Summarize the project's program, features and achievements.
Grand National Elliott Electric Supply is a 218,400-square-foot, tilt-up built-to-suit warehouse for Elliott Electric Supply. It includes 25,000 square feet of office space, tilt-up construction and ESFR fire sprinkler system and is located within Hines' 110-acre Grand National Business Park in Houston. It was completed within the contracted eight-month construction schedule despite major supply-chain challenges. The design and construction team pioneered an industry-wide solution and met the schedule thanks to decisiveness, creativity, and boldness.
What obstacles were overcome related to the schedule, budget, program, specification, site, etc. on this project?

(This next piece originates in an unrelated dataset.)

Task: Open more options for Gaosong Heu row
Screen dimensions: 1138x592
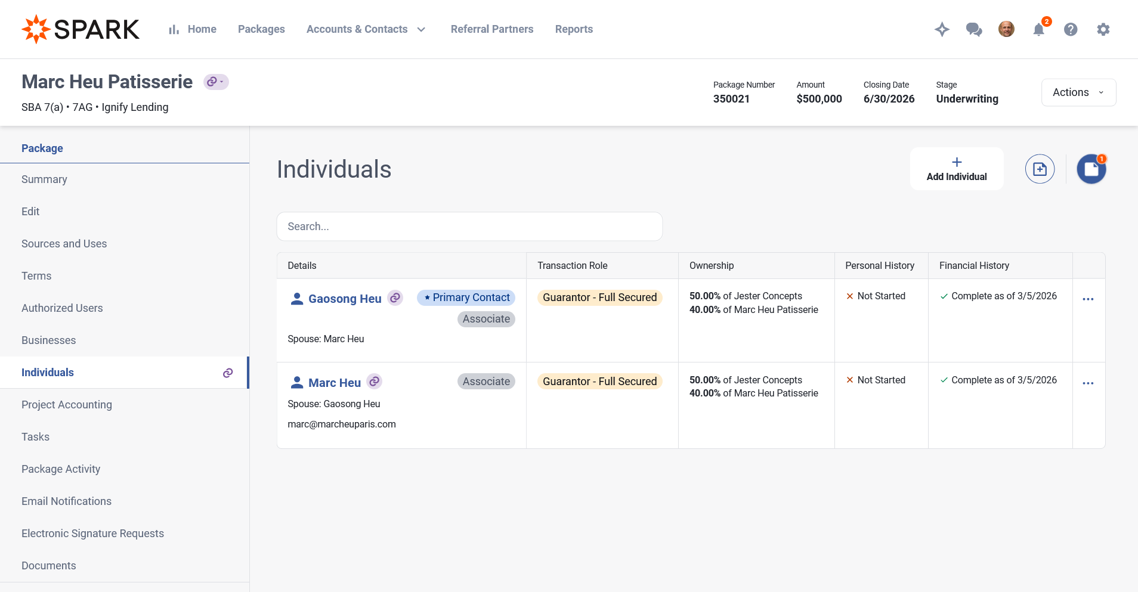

When preconstruction began for the eighth and final industrial building within Hines' 110-acre Grand National Business Park in Houston, the team was faced with a 10-month delivery delay to receive critical structural steel roof framing material. Pre-Covid, Arch-Con built six buildings simultaneously within the same development in less than 12 months. Therefore, a contracted eight-month construction schedule for a 218,400-square-foot tilt-wall build-to-suit warehouse facility for Elliott Electric Supply had a major time challenge. The steel joist and joist girder supply problem was compounded by an unprecedented volume of orders. Arch-Con and Hines brought a key, collaborative team together including Founding Principal Don Greive with Pinnacle Structural Engineers and Matt Postel with Postel Companies to solve a critical problem: How can we build an industrial building when steel joists and joist girders are simply not available when we need them? Greive and Postel solved the problem. They concluded that going to a deeper deck, wide-flange beams could be used if spaced out further than joists to offset the additional weight of the beams. Hines agreed to the design and with their keen decisiveness, they released the beam material and roof decking early. This coupled with the fast-paced design collaboration between Postel and Pinnacle, the team was able to pioneer an industry-wide solution to a major supply chain issue during the pandemic and be the first to do so. According to Postel, Elliott Electric is the first warehouse/distribution project erected using this innovative design.

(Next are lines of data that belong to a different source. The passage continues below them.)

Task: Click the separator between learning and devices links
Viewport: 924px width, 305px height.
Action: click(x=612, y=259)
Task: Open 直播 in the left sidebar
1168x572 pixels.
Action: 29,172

Communicate any engineering complexities or unique features of the panel design for this project.
This is the first project that we know of where steel beams were erected instead of joists which saved time during the construction process. In fact, beams saved so much time on the schedule, the steel core of the building was erected prior to the panels being installed. There was significant effort in coordinating with other trades regarding the differences between beams and joists. In particular, the impact of beams on sprinkler pipes and layouts needed coordination. The pipes, in most locations, pass thru beams so holes are required in the beams. The hole sizes and locations needed to be reviewed to see if there would be any impact on the steel design. Also, additional beams were required to brace the purlins for wind uplift loads. These locations were coordinated with the sprinkler layouts. Because this was the first project using beams, substantial effort was made between Pinnacle and Postel to optimize the beam design. This included beam spacing, connection types between beams and at panels, deck design, as well as any erection concerns. With the 3N deck, beams were spaced out substantially further than for joists to gain efficiency. Connection types were discussed to provide efficiency both in the shop and in the field.
What is the potential for this project's impact on the community and/or environment?
It is estimated that tens of millions of square feet transitioned to using this method at the height of the supply issue. And, nearly every industrial project was doing a study to price joist vs. beam, and this continues today.